**Work to be completed:** Return each record shown beneath, word for word.

**Task data:**
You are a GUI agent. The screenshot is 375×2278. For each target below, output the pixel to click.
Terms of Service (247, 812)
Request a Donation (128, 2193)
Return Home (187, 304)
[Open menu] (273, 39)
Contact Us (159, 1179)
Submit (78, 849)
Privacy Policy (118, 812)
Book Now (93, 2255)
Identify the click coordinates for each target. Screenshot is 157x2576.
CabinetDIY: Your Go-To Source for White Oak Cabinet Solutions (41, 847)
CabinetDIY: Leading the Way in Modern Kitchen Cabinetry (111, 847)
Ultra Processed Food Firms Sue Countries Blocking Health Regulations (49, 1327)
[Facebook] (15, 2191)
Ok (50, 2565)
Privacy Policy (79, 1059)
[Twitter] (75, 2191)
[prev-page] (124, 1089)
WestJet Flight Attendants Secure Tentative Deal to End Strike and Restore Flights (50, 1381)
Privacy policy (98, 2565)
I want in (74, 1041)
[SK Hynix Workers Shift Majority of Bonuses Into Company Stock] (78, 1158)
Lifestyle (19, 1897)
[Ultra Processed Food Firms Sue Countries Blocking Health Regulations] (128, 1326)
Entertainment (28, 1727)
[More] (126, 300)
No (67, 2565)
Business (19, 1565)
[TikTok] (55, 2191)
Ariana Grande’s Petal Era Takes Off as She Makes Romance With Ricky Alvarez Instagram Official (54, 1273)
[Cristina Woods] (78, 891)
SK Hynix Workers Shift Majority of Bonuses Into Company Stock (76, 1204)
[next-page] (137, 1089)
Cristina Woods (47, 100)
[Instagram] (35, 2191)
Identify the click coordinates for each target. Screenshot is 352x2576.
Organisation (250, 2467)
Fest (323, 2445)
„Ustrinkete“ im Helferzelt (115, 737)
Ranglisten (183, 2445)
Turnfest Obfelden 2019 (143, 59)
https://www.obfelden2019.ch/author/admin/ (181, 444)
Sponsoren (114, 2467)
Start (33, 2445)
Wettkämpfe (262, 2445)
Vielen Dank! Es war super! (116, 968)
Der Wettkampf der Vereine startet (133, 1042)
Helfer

**Reply:**
You are a GUI agent. The screenshot is 375×2278. For each target below, output the pixel to click.
Terms of Service (247, 812)
Request a Donation (128, 2193)
Return Home (187, 304)
[Open menu] (273, 39)
Contact Us (159, 1179)
Submit (78, 849)
Privacy Policy (118, 812)
Book Now (93, 2255)
Identify the click coordinates for each target. Screenshot is 157x2576.
CabinetDIY: Your Go-To Source for White Oak Cabinet Solutions (41, 847)
CabinetDIY: Leading the Way in Modern Kitchen Cabinetry (111, 847)
Ultra Processed Food Firms Sue Countries Blocking Health Regulations (49, 1327)
[Facebook] (15, 2191)
Ok (50, 2565)
Privacy Policy (79, 1059)
[Twitter] (75, 2191)
[prev-page] (124, 1089)
WestJet Flight Attendants Secure Tentative Deal to End Strike and Restore Flights (50, 1381)
Privacy policy (98, 2565)
I want in (74, 1041)
[SK Hynix Workers Shift Majority of Bonuses Into Company Stock] (78, 1158)
Lifestyle (19, 1897)
[Ultra Processed Food Firms Sue Countries Blocking Health Regulations] (128, 1326)
Entertainment (28, 1727)
[More] (126, 300)
No (67, 2565)
Business (19, 1565)
[TikTok] (55, 2191)
Ariana Grande’s Petal Era Takes Off as She Makes Romance With Ricky Alvarez Instagram Official (54, 1273)
[Cristina Woods] (78, 891)
SK Hynix Workers Shift Majority of Bonuses Into Company Stock (76, 1204)
[next-page] (137, 1089)
Cristina Woods (47, 100)
[Instagram] (35, 2191)
Identify the click coordinates for each target. Screenshot is 352x2576.
Organisation (250, 2467)
Fest (323, 2445)
„Ustrinkete“ im Helferzelt (115, 737)
Ranglisten (183, 2445)
Turnfest Obfelden 2019 (143, 59)
https://www.obfelden2019.ch/author/admin/ (181, 444)
Sponsoren (114, 2467)
Start (33, 2445)
Wettkämpfe (262, 2445)
Vielen Dank! Es war super! (116, 968)
Der Wettkampf der Vereine startet (133, 1042)
Helfer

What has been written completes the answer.